While the Center is a new establishment, innovation is by no means a new concept at AU. Bradley, who is also a Kogod alumna, was already running her own business as an AU student. She remembers that a culture of experimentation was a hallmark of her classes. “My business actually became a part of my coursework, and my peers helped me develop and run it,” she says. “My professors were incredibly supportive as well, and helped me balance practice with academic theory.” Bradley’s entrepreneurial background played an integral part in the Center’s development. When she began working at AU in July, she was tasked not only with forming its vision, but providing the mechanisms to do so. “It was a typical start-up,” Bradley says. “There was no business plan or market analysis. We had to decide what we wanted this to look like.”
She was also tasked with finding the Center’s niche. With over 100 centers already on AU’s campus and countless others in the DC area, Bradley had to figure out what set AU’s Center apart.
Bradley believes what makes the Center distinctive is its interdisciplinary design.
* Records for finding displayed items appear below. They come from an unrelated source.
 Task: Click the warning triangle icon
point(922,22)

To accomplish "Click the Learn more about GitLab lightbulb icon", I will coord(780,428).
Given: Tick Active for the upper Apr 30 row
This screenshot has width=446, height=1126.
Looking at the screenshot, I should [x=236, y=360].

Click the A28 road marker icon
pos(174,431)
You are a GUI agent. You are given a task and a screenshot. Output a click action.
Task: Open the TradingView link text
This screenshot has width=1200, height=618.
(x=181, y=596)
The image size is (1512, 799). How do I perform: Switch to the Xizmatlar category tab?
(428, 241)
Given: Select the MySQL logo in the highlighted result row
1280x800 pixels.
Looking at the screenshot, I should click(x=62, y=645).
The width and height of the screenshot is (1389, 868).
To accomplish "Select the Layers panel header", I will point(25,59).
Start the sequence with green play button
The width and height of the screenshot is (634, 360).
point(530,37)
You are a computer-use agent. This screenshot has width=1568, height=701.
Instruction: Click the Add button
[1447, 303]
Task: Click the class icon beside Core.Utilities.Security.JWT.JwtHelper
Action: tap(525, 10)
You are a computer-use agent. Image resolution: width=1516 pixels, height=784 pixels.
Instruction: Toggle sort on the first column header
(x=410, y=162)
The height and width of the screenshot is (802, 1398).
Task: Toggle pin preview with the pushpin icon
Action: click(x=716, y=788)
It partners with multiple AU schools, helping fuel its dynamic, synergy-based culture. “When we were designing its structure and programs, it was clear we really needed a place all of our ideas could converge,” Bradley says.
Faculty and students from the College of Arts and Sciences, School of Communications, School of Public Affairs, and School of International Service contribute to the Center’s programming through research, project-management, and networking. This fosters a broader approach to innovation, supporting students with aspirations outside traditional entrepreneurship.
“Not all of our students are going to start a business,” says Bradley. “Maybe they’ll create an important medical invention. Or, if they’re in media, maybe they’ll make the next blockbuster. We want to create a culture where people can experiment.”
The Center will nurture this experimental environment through its programming and outreach. Business plan competitions, research partnerships, and an innovation speaker series are cornerstones of its programming. The Center will also host city solution “hackathons,” where students collaborate to brainstorm how to address DC’s biggest problems in education, health, and economic development.
Bradley feels strongly that the Center should be just as invested in the DC community as it is in AU. By leveraging the University's academic and human resources, it can improve the city by helping develop and support its businesses. "Institutions of our size are uniquely positioned to support a community's economic development," Bradley says. "This is our opportunity to own that privilege."
One way the Center will invest in DC's economic vitality is with Project 500. A partnership with the Deputy Mayor for Greater Economic Opportunity, the program will help 500 small business in DC grow by increasing their revenue, net income, and/or staff. Project 500 prioritizes organizations in Wards 7 and 8, giving precedence to those in the most disenfranchised areas.
"Academic institutions can have a reputation of being disconnected from their communities," says Bradley. "This gives us the opportunity to be authentic in our commitment to DC, and show that we care about developing businesses in all parts of the city."
Bradley is looking forward to many things with the new Innovation Center. She’s thrilled to offer the resources to students to help develop their ideas into tangible products or services. She’s ready to invest in the community and strengthen DC businesses and the economy. Most of all, though, she is simply excited “that we are here,” Bradley says. “We now have a space for innovation on campus where people can connect and collaborate. And that’s something we can all be really proud of.”